During the Miracle game itself, Soviet coach Viktor Tikhonov’s pulling of goaltender Vladislav Tretiak (generally thought of as the greatest goalie in history) after the first period remains one of the worst coaching moves in modern sports — yet in the movie, O’Connor lets Tikhonov off easy; he calmly strokes his wing-tip eyebrows after the Americans sneak into the Russian zone and steal a goal at the end of the first period. Thus, O’Connor’s juxtaposition of the scrappy Americans and the indomitable empire is a story that reaches back to Lexington and Concord: The Red Army simply were not expecting a guerilla attack or for this ragtag militia to withstand the siege.
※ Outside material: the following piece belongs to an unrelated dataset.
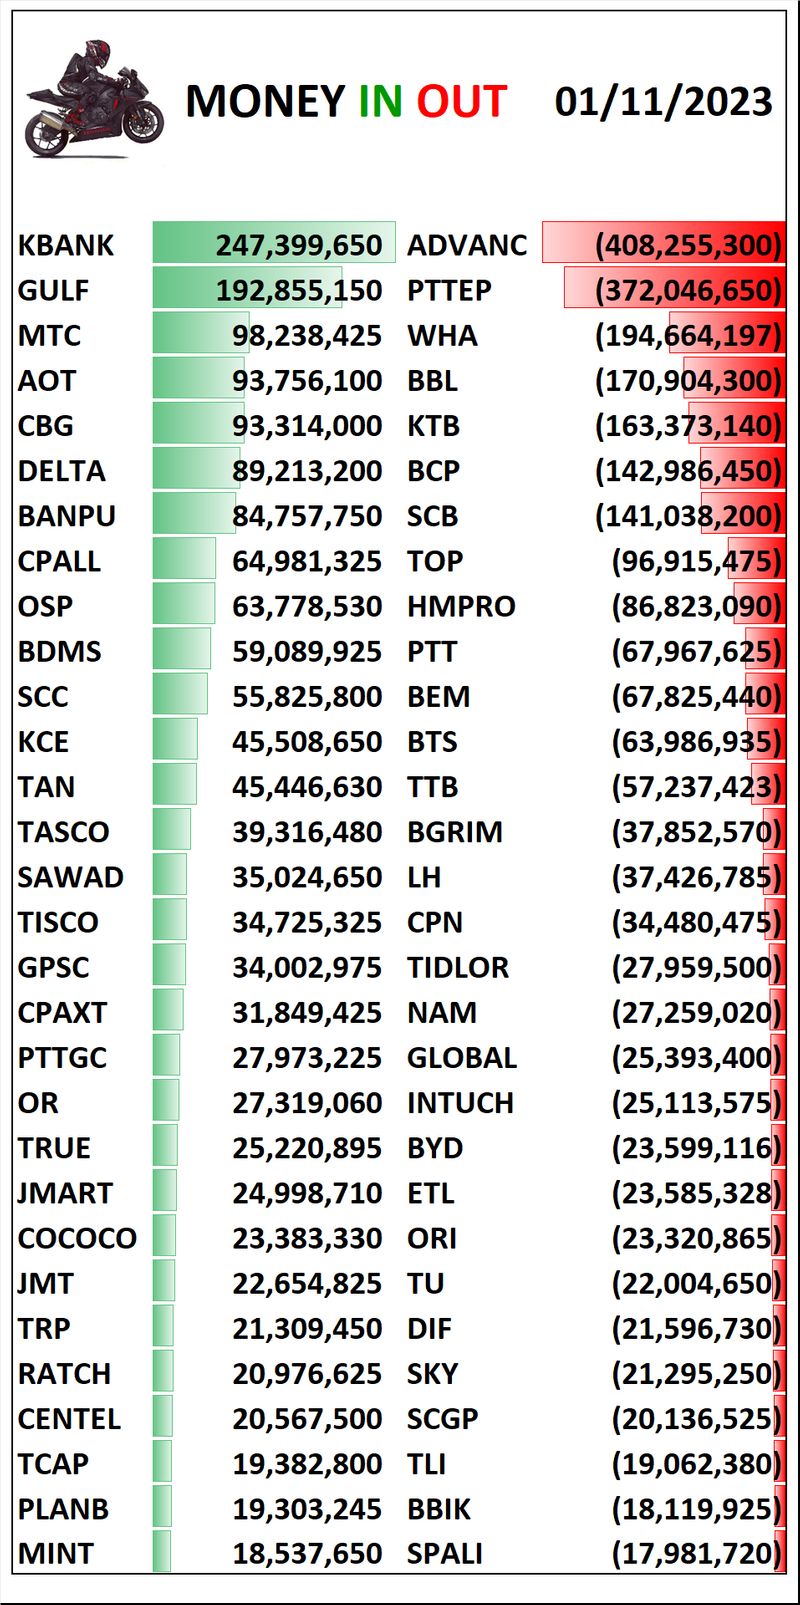This screenshot has height=1605, width=800.
Task: Select the GULF ticker name
Action: (53, 290)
This is where O’Connor makes a sly political statement. The movie ends with Brooks delivering a monologue about what that victory meant to America. “A few years later, the USOC decided to send pro teams to the Olympics … ‘Dream Teams,’ they call them. But now that we have ‘Dream Teams,’ seldom do we get to dream.” Here, Miracle — for all its Disneyishness — does something quite daring: The movie suggests that the same arrogance that drove the Soviets to send its Red Army team to international competition is the same arrogance that America projects with its Jordan-and-Kobe led squads.
Looking back on the film now, Miracle poses more tough questions about this victory than it provides answers about its legacy. The Soviets were so hated because they imposed their will on the world, whether invading Afghanistan or forcing world-class goaltender Tretiak to renounce his desire to play in the NHL. But then O’Connor boldly shows us the Twin Towers to remind us that they aren’t there anymore. He uses the Olympics to gauge the rise and fall of two empires; Miracle shows us who we were then, and then asks who we are now.
Are we still a nation that values those old ideals of sacrifice, hard work and perseverance in times of national trial, as we were called to during the Cold War? What do our leaders ask of us in these trying times—and, more importantly, if they ask for sacrifice, are we willing to give it? What have we done to replenish the American spirit, as goaltender Jim Craig and the boys did over two decades ago? As a nation, can we still celebrate minutemen if we have become the world’s ruling empire? Are we as arrogant today in Afghanistan and Iraq as the Soviets were then? Will it be our undoing? As Herb Brooks says, there will never be another Miracle for America. It will be someone else’s miracle when they finally topple the mighty Dream Team — all the while telling us to get the puck out of Afghanistan.
Unless, of course, Ryan Miller comes up with fifty saves in the gold medal game against the Russians. That would be another miracle.